Custom Data Decoders

Default UTF-8 Decoder

from pyspark.streaming.kinesis import utf8_decoder

# Default decoder converts bytes to UTF-8 strings
kinesis_stream = KinesisUtils.createStream(
    # ... parameters ...
    decoder=utf8_decoder  # This is the default
)

JSON Decoder

import json

def json_decoder(data):
    if data is None:
        return None
    try:
        return json.loads(data.decode('utf-8'))
    except (ValueError, UnicodeDecodeError):
        return None

kinesis_stream = KinesisUtils.createStream(
    # ... parameters ...
    decoder=json_decoder
)

Binary Decoder

def binary_decoder(data):
    # Return raw bytes without decoding
    return data

kinesis_stream = KinesisUtils.createStream(
    # ... parameters ...
    decoder=binary_decoder
)

Storage Level Configuration

from pyspark import StorageLevel

# Memory and disk with replication
kinesis_stream = KinesisUtils.createStream(
    # ... parameters ...
    storageLevel=StorageLevel.MEMORY_AND_DISK_2
)

# Memory only
kinesis_stream = KinesisUtils.createStream(
    # ... parameters ...
    storageLevel=StorageLevel.MEMORY_ONLY
)

# Disk only
kinesis_stream = KinesisUtils.createStream(
    # ... parameters ...
    storageLevel=StorageLevel.DISK_ONLY
)

Error Handling

Missing JAR File

try:
    kinesis_stream = KinesisUtils.createStream(
        # ... parameters ...
    )
except Exception as e:
    if "streaming-kinesis-asl" in str(e):
        print("Missing Kinesis JAR file. Add spark-streaming-kinesis-asl to classpath")
        raise

Invalid Credentials

# Both access key ID and secret key must be provided together
try:
    kinesis_stream = KinesisUtils.createStream(
        # ... parameters ...
        awsAccessKeyId="AKIAIOSFODNN7EXAMPLE",
        awsSecretKey=None  # Invalid: missing secret key
    )
except IllegalArgumentException as e:
    print(f"Credential error: {e}")

STS Parameter Validation

# All STS parameters must be provided together
try:
    kinesis_stream = KinesisUtils.createStream(
        # ... parameters ...
        stsAssumeRoleArn="arn:aws:iam::123456789012:role/MyRole",
        stsSessionName=None  # Invalid: missing session name
    )
except IllegalArgumentException as e:
    print(f"STS parameter error: {e}")

Complete Example

from pyspark import SparkContext, SparkConf
from pyspark.streaming import StreamingContext
from pyspark.streaming.kinesis import KinesisUtils, InitialPositionInStream, MetricsLevel
from pyspark import StorageLevel
import json

# Spark configuration
conf = SparkConf().setAppName("KinesisWordCount")
sc = SparkContext(conf=conf)
ssc = StreamingContext(sc, 2)  # 2 second batch interval

# Enable checkpointing
ssc.checkpoint("s3://my-bucket/checkpoints/")

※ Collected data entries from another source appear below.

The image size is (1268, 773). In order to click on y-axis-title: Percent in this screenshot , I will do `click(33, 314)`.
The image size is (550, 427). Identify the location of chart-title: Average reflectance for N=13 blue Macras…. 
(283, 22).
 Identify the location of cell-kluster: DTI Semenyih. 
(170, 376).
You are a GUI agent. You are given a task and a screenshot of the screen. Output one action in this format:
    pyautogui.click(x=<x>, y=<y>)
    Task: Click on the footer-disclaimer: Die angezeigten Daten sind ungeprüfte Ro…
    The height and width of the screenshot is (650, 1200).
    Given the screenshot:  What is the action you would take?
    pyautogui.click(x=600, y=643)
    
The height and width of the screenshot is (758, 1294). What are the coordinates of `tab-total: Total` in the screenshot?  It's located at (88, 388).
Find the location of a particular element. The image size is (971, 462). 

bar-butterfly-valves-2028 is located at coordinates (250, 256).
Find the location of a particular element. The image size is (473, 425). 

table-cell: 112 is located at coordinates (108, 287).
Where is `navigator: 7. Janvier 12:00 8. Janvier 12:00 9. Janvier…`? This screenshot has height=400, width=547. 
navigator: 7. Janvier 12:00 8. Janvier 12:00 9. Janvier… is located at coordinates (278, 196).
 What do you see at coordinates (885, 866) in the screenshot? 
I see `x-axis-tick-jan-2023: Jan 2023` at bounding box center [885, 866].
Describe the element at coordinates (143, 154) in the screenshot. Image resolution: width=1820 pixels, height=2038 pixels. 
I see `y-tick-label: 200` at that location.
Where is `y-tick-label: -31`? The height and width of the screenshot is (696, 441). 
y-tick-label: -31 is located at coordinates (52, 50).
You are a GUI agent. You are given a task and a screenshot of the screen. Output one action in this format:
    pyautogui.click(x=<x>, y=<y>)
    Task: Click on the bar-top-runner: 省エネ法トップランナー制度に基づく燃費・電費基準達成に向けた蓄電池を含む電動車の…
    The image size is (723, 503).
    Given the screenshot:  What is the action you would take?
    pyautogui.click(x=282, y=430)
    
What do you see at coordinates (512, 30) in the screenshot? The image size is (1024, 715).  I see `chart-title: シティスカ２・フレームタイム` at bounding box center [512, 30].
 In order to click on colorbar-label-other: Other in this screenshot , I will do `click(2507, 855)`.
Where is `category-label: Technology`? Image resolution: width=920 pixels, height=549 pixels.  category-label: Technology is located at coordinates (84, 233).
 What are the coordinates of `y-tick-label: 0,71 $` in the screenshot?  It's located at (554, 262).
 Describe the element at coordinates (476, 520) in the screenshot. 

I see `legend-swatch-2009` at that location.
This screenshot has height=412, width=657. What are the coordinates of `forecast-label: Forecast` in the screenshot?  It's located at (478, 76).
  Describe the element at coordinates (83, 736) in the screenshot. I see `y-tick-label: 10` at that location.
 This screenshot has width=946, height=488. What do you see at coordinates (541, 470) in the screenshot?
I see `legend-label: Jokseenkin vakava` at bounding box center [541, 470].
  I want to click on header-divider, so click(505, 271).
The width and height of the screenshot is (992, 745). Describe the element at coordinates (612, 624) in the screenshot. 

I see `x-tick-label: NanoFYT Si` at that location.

# JSON decoder for processing structured data
def json_decoder(data):
    if data is None:
        return None
    try:
        return json.loads(data.decode('utf-8'))
    except (ValueError, UnicodeDecodeError):
        return None

# Create Kinesis stream
kinesis_stream = KinesisUtils.createStream(
    ssc=ssc,
    kinesisAppName="python-kinesis-word-count",
    streamName="text-stream",
    endpointUrl="https://kinesis.us-west-2.amazonaws.com",
    regionName="us-west-2",
    initialPositionInStream=InitialPositionInStream.LATEST,
    checkpointInterval=30,
    metricsLevel=MetricsLevel.SUMMARY,
    storageLevel=StorageLevel.MEMORY_AND_DISK_2,
    decoder=json_decoder,
    stsAssumeRoleArn="arn:aws:iam::123456789012:role/KinesisRole",
    stsSessionName="python-session"
)

# Process the stream
word_counts = kinesis_stream \
    .filter(lambda record: record is not None and 'text' in record) \
    .map(lambda record: record['text']) \
    .flatMap(lambda text: text.split()) \
    .map(lambda word: (word.lower(), 1)) \
    .reduceByKey(lambda a, b: a + b)

word_counts.pprint()

# Start streaming
ssc.start()
ssc.awaitTermination()